On Dec. 7, 1941, the Imperial Japanese navy launched a surprise attack on the U.S. Navy base at Pearl Harbor in Hawaii as part of a plan to pre-empt any American military response to Japan's planned conquest of Southeast Asian territories.
The raid, which claimed some 2,400 American lives, prompted the United States to declare war against Japan the next day.
Just last week, new images of a large U.S. Navy seaplane that sank in Hawaii waters during the Japanese attack on Pearl Harbor were released. The photos show a coral-encrusted engine and reef fish swimming in and out of the cockpit.
PHOTO: PBY anchor in anchor well and cockpit (upper right). (Credit: UH Marine Option Program)
The video and photos are the clearest images taken of the Catalina PBY-5 wreckage to date, said Hans Van Tilburg, a maritime archaeologist with the Office of National Marine Sanctuaries.
The site isn't publicly accessible, so the images allow scientists to share the wreckage with others. They also help with documenting a historically significant wreck over time.
The seaplane had a wing span of 100 feet, about comparable to a modern-era Boeing 727 commercial jet. It now sits in pieces 30 feet below the surface in Kaneohe Bay next to a Marine Corps base, about 20 miles east of Pearl Harbor on the other side of Oahu.
PHOTO: PBY-5 making a landing. (Credit: USN)
There were an estimated six of these planes - also called "flying boats" - in the bay at the time of the attack, but Van Tilburg said nobody is sure what happened to the others.
The base, which was then a naval air station, was among several Oahu military installations attacked by Japanese planes on the morning of Dec. 7, 1941.
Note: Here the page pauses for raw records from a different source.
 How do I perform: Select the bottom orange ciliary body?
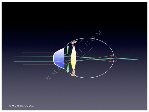(x=74, y=75)
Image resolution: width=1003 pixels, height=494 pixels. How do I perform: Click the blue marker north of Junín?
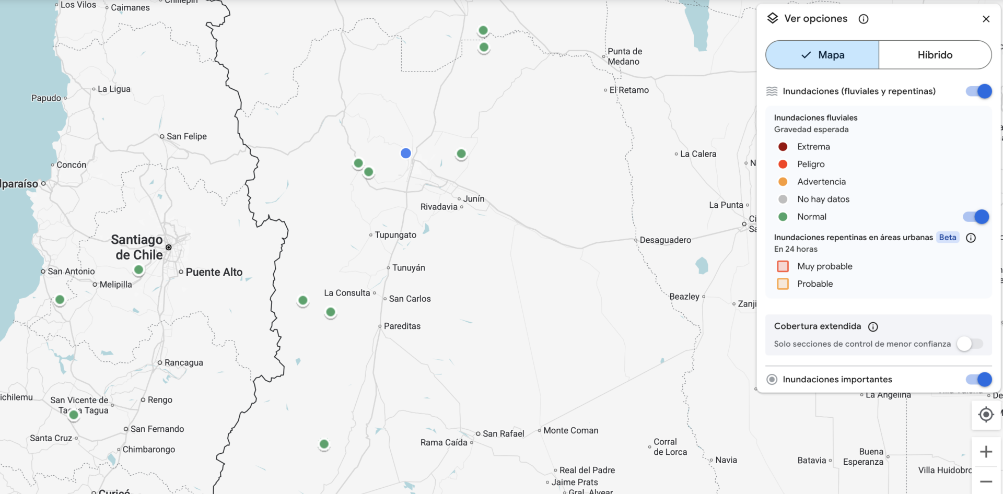(406, 153)
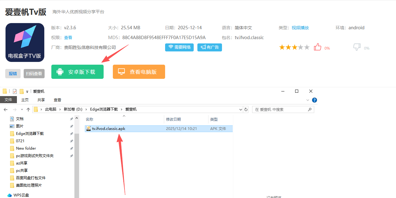Click the refresh icon in address bar
This screenshot has height=198, width=396.
point(246,109)
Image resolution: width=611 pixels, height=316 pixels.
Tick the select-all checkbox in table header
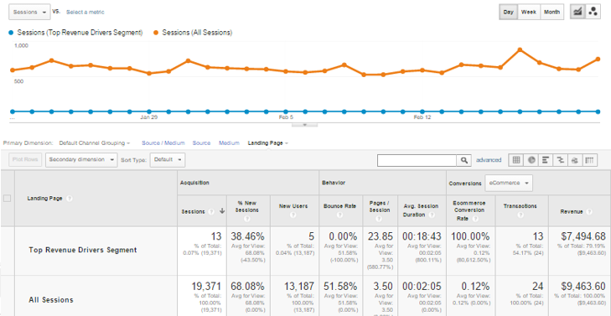(x=7, y=199)
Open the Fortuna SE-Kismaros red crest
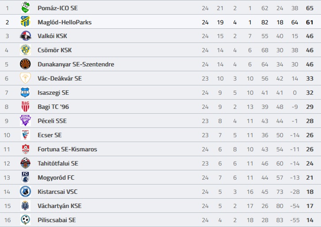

Van Tilburg said a mooring cable is still attached to the plane, but there are signs someone started the port engine before the plane sank. This indicates a crew may have died while attempting to take off as the aerial assault began.
The Catalina PBY-5 could hold an eight-man crew, and four 500-pound bombs.
Standard practice was to keep someone on the seaplanes at night to make sure the aircraft didn't drift off. There were aviator casualties in the water, but it's not known which planes they were on or when they got off, Van Tilburg said.
"That's one of the mysteries of the story," he said.
The seaplanes would have been priority targets because they could fly as far as 2,000 miles and would have been able to follow Japanese planes back to their aircraft carriers, Van Tilburg said.
PHOTO: A diver examines the gunner's forward turret on a PBY-5 Catalina resting on its right side. (Credit: UH Marine Option Program)
Van Tilburg said the plane is a battlefield casualty, just like better-known counterparts like the USS Arizona and other vessels bombed in Pearl Harbor. Van Tilburg said Friday he imagines commanders rightfully assumed the plane was a total loss and not worth salvaging.
There's been no "dedicated discussion" to retrieving the plane, which is currently in three large pieces, he said. It would cost a great deal to stabilize it and bring it ashore.
PHOTO: PBY-5 Upper wing surface, leading edge to the left. (Credit: UH Marine Option Program)
The aluminum and other metals may leech over time, but that fact must be balanced with habitat the plane provides for fish and other marine life, Van Tilburg said. The site has become a living reef, he said.
The wreck helps tell the story of what happened at Kaneohe Bay, where 18 sailors and two civilians were killed. Sixty-nine others at the base were injured.
More than 2,400 sailors, Marines, soldiers and civilians were killed across Oahu in the Japanese attack.